Since 2007 the Federal Reserve has expanded its balance sheet by US$2.5 trillion since 2007. To put this in context, it took almost 100 years for the Fed to build its balance sheet to US$0.9 trillion and it then almost tripled this in the last four years.

Like the Fed, many of the world’s central banks have employed the unorthodox (yet now very conventional) monetary policy known as quantitative easing. It is impossible to know what the effects might have been if no intervention had taken place – and policymakers do at least deserve some credit for attempting to tackle the enormity of the credit crisis – but nothing hides the fact that QE is one enormous experiment that could undermine the trust in the perceived value of paper money.

Most cases of hyperinflation occur when governments abuse their trust and monopoly over currency issuance. As pointed out by Reinhart & Rogoff in their excellent book, “This time is different”, a systematic analysis of the data set show that inflation crises and exchange rate crises have travelled hand in hand in the overwhelming majority of episodes across time and countries.
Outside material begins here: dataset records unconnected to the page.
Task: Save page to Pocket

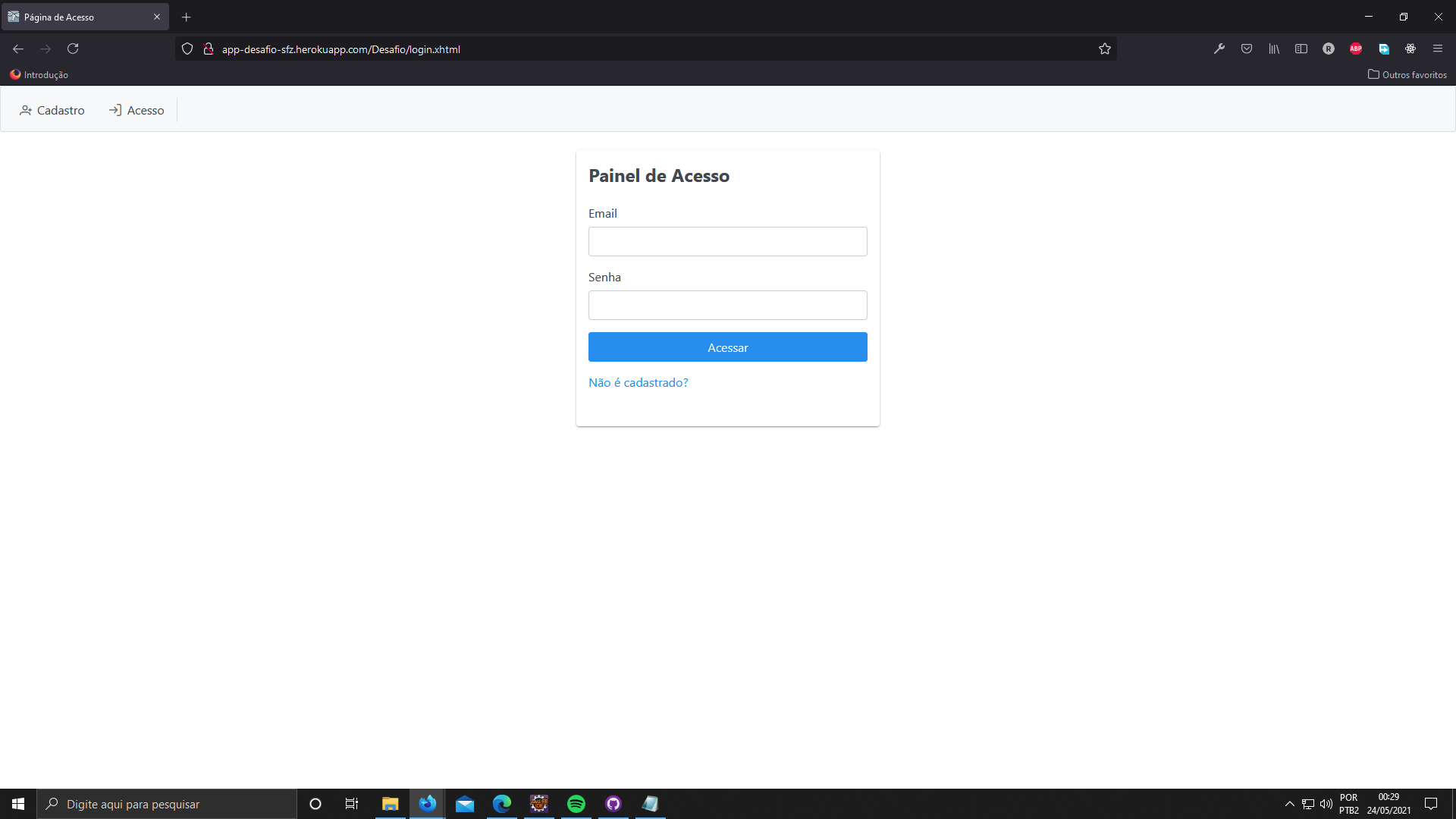Action: [x=1247, y=49]
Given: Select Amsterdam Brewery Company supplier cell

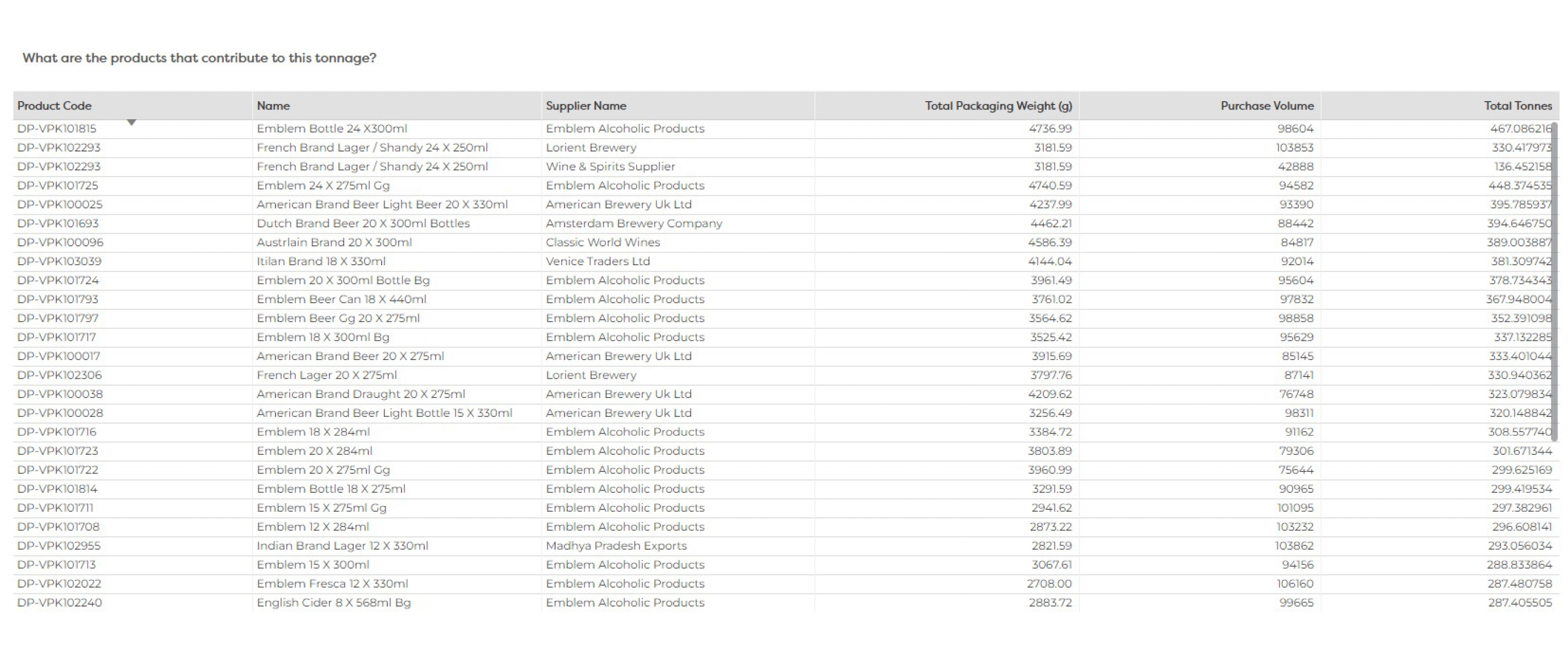Looking at the screenshot, I should click(x=634, y=223).
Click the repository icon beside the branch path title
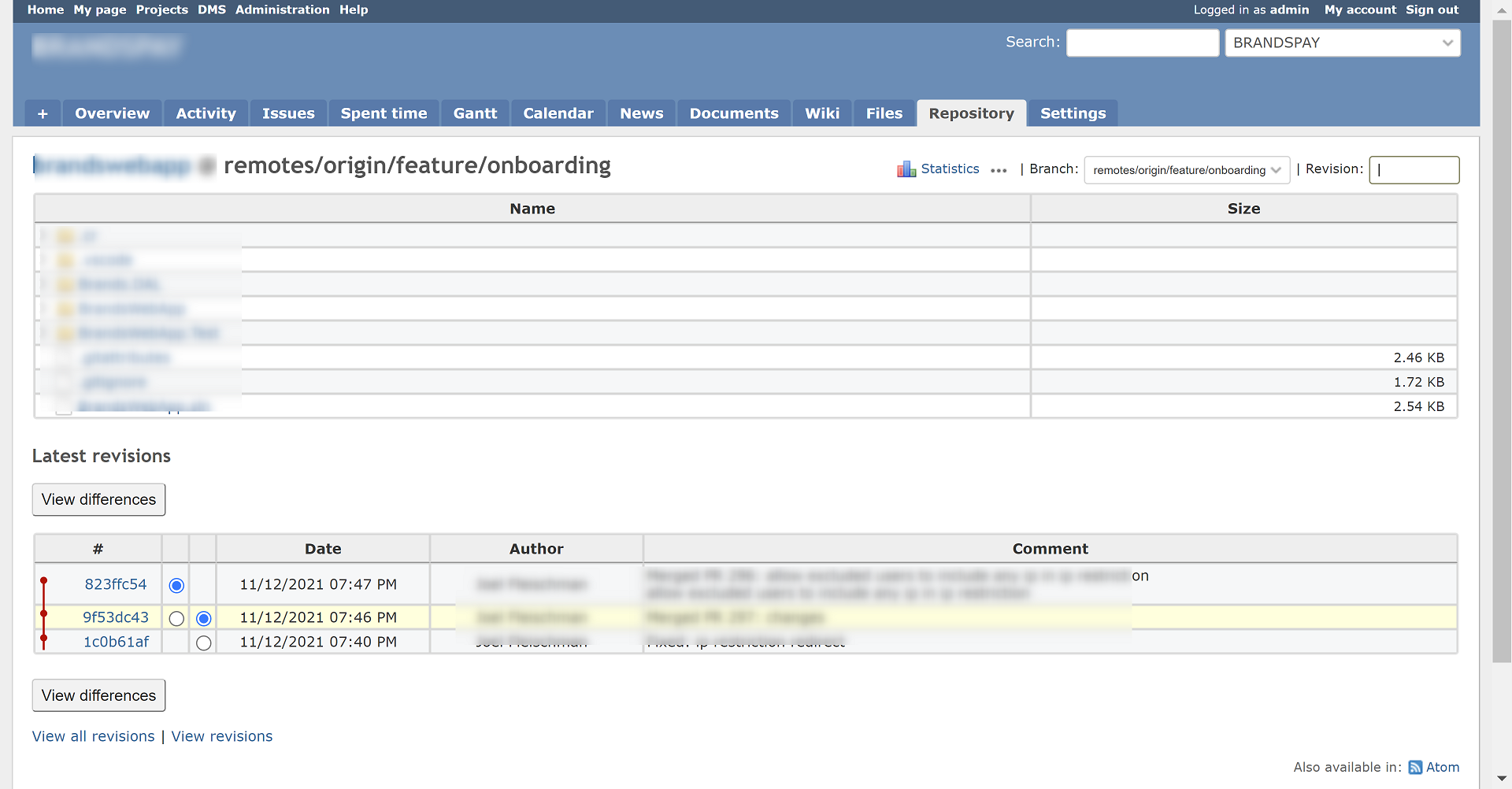 pyautogui.click(x=207, y=166)
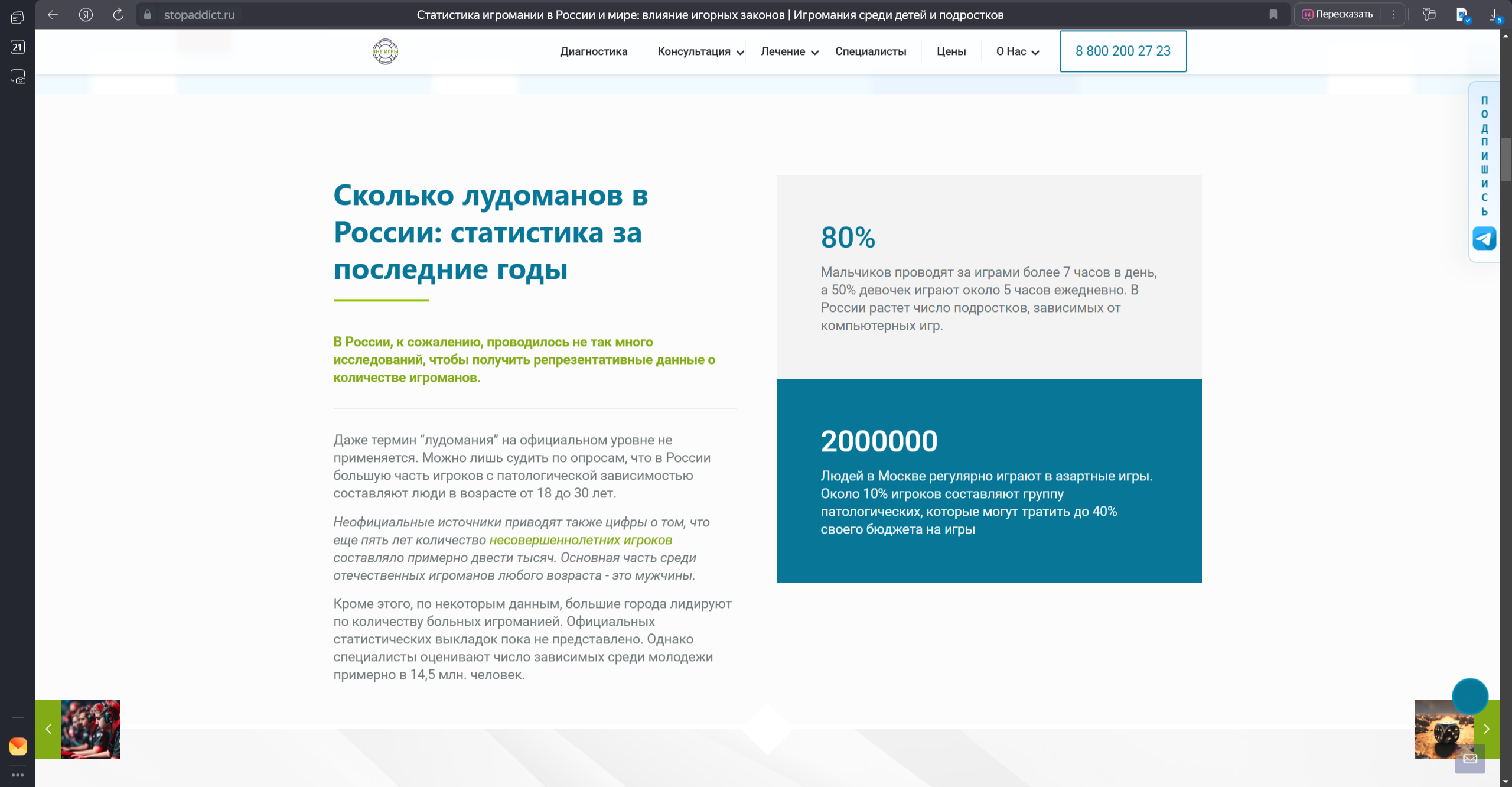Viewport: 1512px width, 787px height.
Task: Open downloads icon in browser toolbar
Action: tap(1494, 15)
Combine this with the fact that most crises are associated to excessive levels of debt (the US national debt now stands at $16.5 trillion, a very excessive 103% of GDP) and we are left with a nasty combination of factors that could have severe consequences for the US dollar.

debt to gdp dec 31

Source: Zerohedge

The economy encompasses such a huge set of variables that determining its precise direction is clearly impossible. Many economists and analysts actually predict deflation as a result of consumers saving more and spending less to reduce the record levels of leverage that has been built since the 1970’s. Others use Japan as the example of a nation that attempted QE and is still mired in inflation.

True Japan attempted QE (although it dwarfs in comparison to the Fed’s QE) and yes consumers will save more. But the crucial and vital point is that the value of a $100 note will only persist for as long as consumers believe its value will hold. No central banker in history has ever attempted to produce hyperinflation. They have all attempted to print money as a short term measure to help fund wars, reparations and… to debts. They all believed they could end it as easily as they started it.

Unfortunately 800 years of financial crises tell us otherwise.